Text extract:
★ ★ ★ ★ ★ ★ ★

Each question ought to have a home for whatever its level of complexity and/or difficulty. It is not quite true that there is no place for banal, facile questions, which is a view some quiz fans/quiz writers have. There is a place for such questions, in quiz machines, in buzzer rounds, as confidence-boosters in quizzes where teams are of a relatively low standard and no one seems all that keen on thinking very hard. In itself, such a question is obviously less satisfying to write than a beautifully constructed gem with a satisfying answer which makes people either go “Yesssss!!” or “Oh, of course. Damn” but putting together a round or sub-category which makes good use of simple questions and ends up being fair and enjoyable for its target audience is not to be sniffed at.

I find now, as I’ve always found, that my natural inclination is to write challenging but not impossible questions. That’s probably how most good question writers see it. So, if I’m charged with writing, say, 500 Multiple Choice questions for a specific project on a specific topic, equally dispersed between Easy, Medium and Hard, the chances are that, when I look back on the first 200 or so and give them a level, I’ll have written too many “Mediums” and I’ll have to consciously weight the next 300 more towards “Easy” and “Hard”.

★ ★ ★ ★ ★ ★ ★

Supplied entries:

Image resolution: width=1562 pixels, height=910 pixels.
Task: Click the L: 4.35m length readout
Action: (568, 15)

★ ★ ★ ★ ★ ★ ★

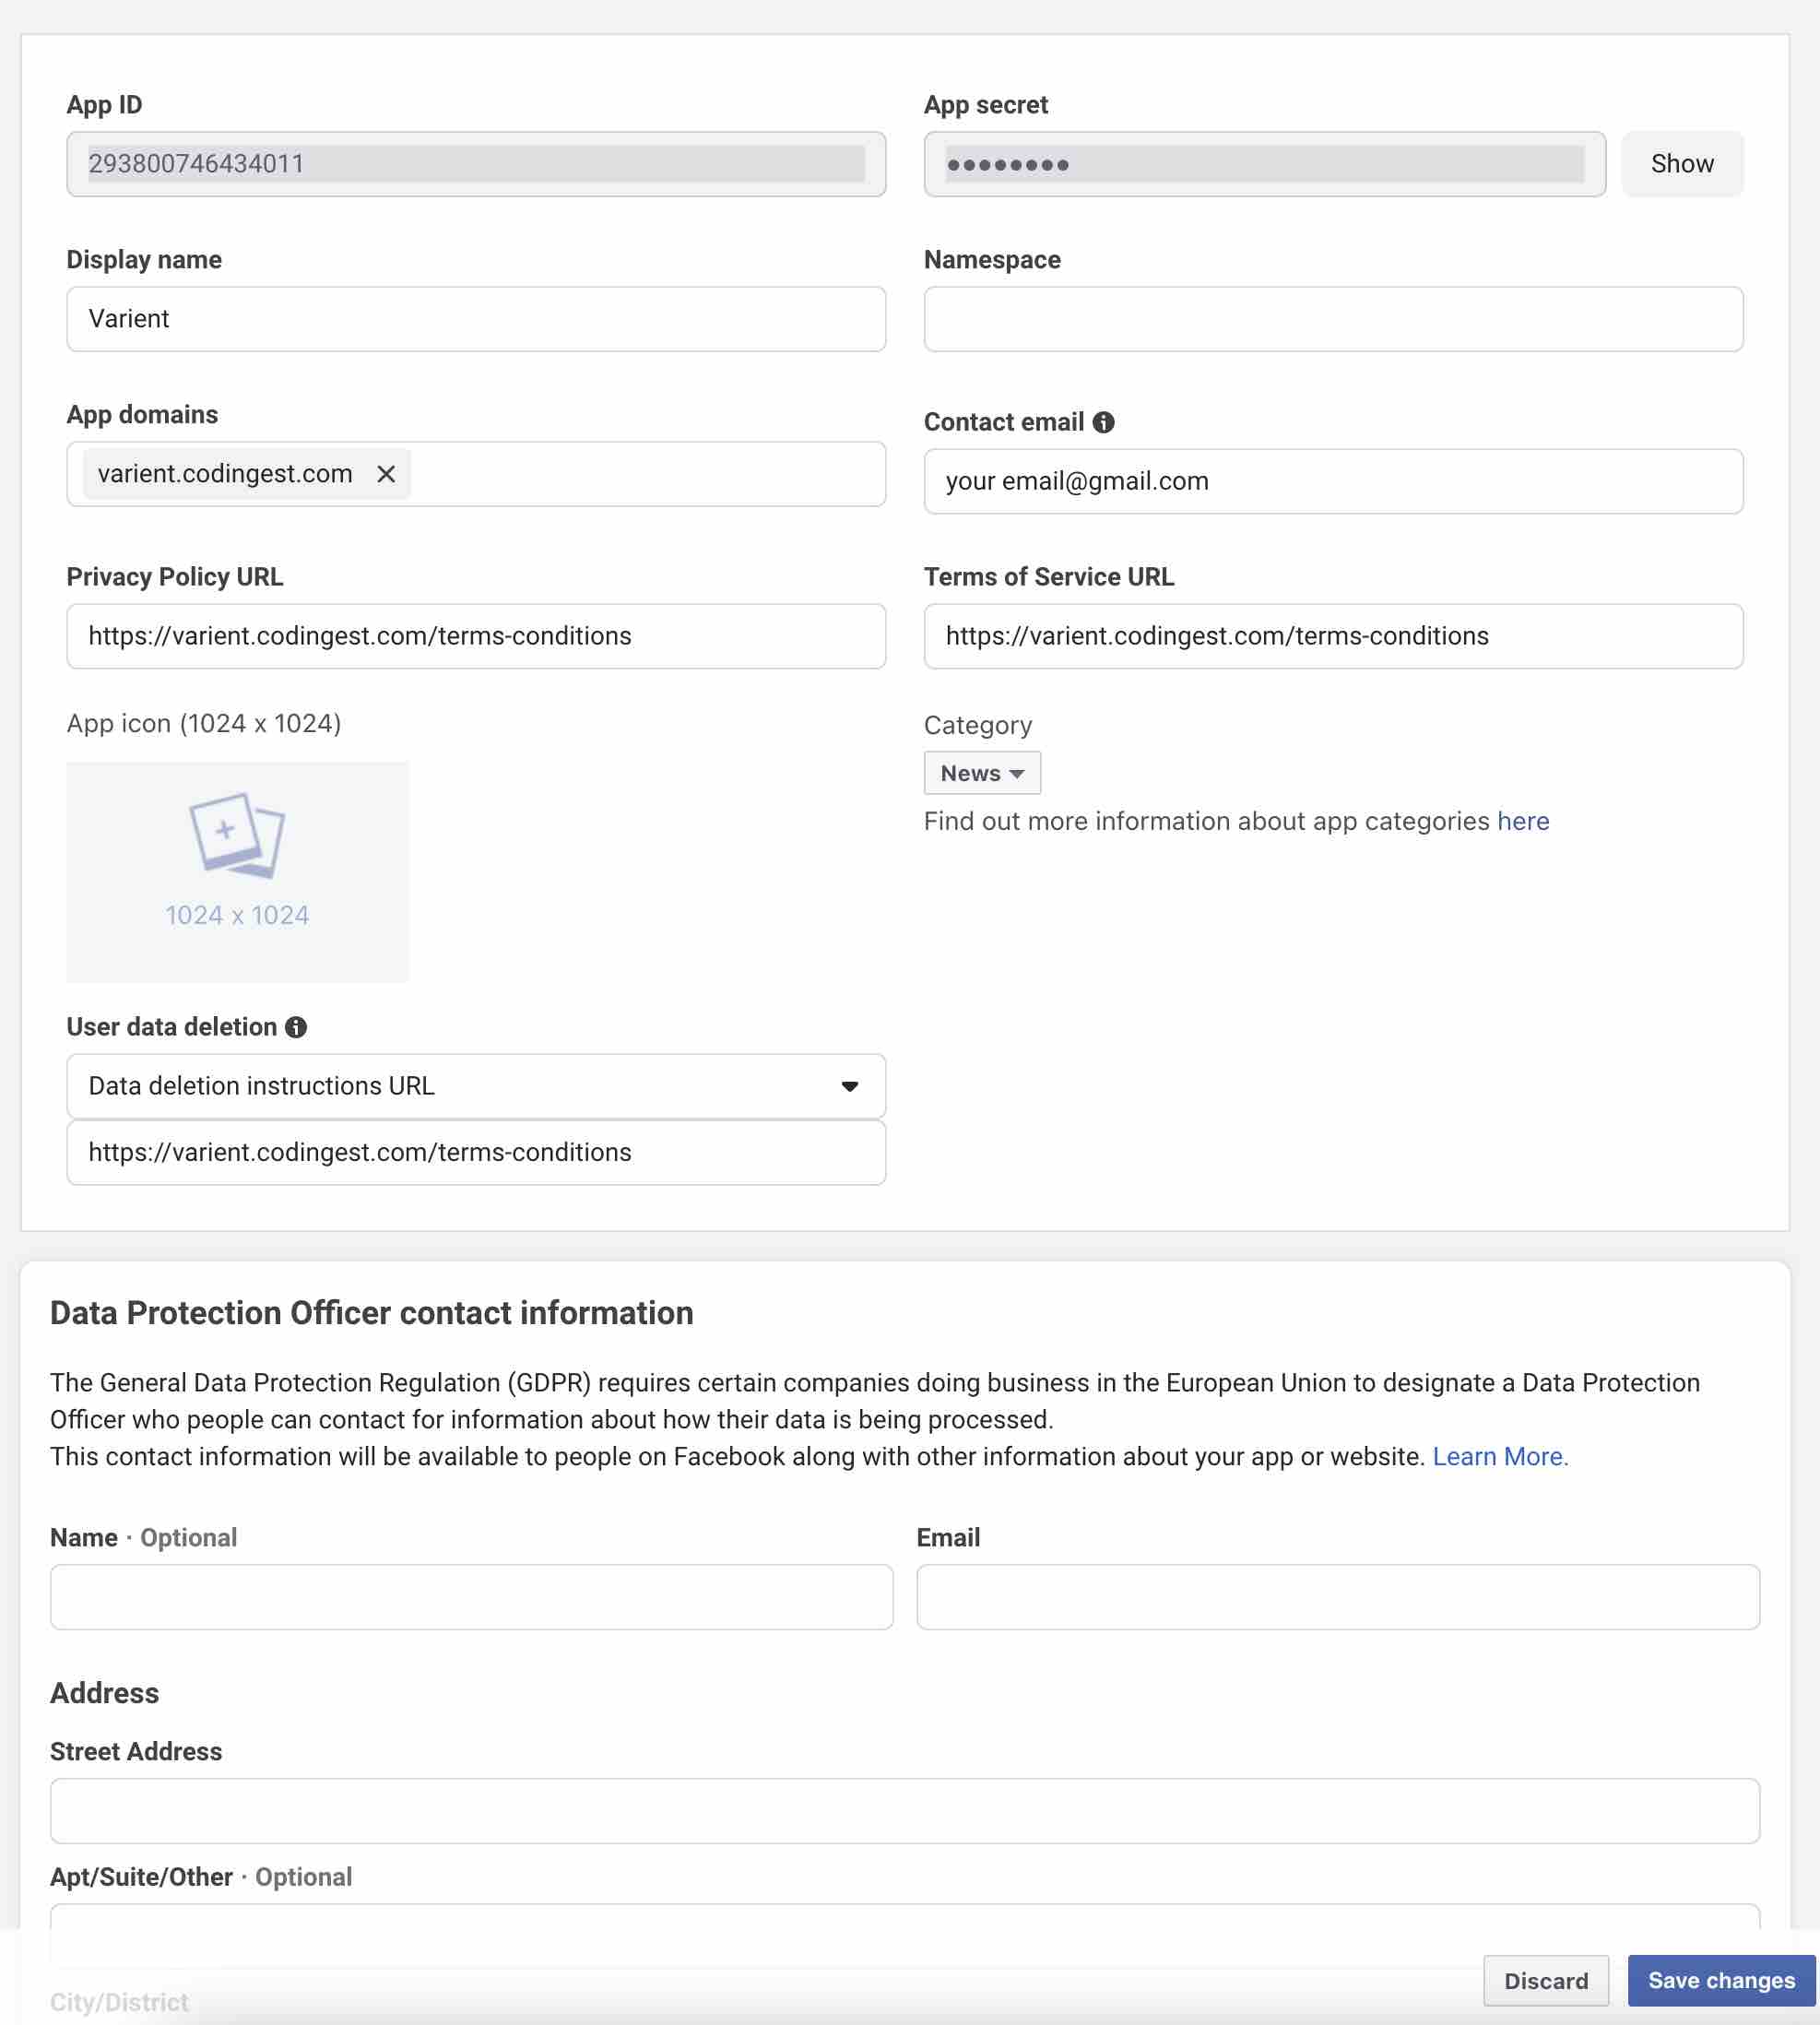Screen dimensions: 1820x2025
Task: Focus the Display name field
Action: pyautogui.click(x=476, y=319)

★ ★ ★ ★ ★ ★ ★

Can you reproduce the quiz-writing passage above word for word, from "Each question ought" to "be sniffed at."?

Each question ought to have a home for whatever its level of complexity and/or difficulty. It is not quite true that there is no place for banal, facile questions, which is a view some quiz fans/quiz writers have. There is a place for such questions, in quiz machines, in buzzer rounds, as confidence-boosters in quizzes where teams are of a relatively low standard and no one seems all that keen on thinking very hard. In itself, such a question is obviously less satisfying to write than a beautifully constructed gem with a satisfying answer which makes people either go “Yesssss!!” or “Oh, of course. Damn” but putting together a round or sub-category which makes good use of simple questions and ends up being fair and enjoyable for its target audience is not to be sniffed at.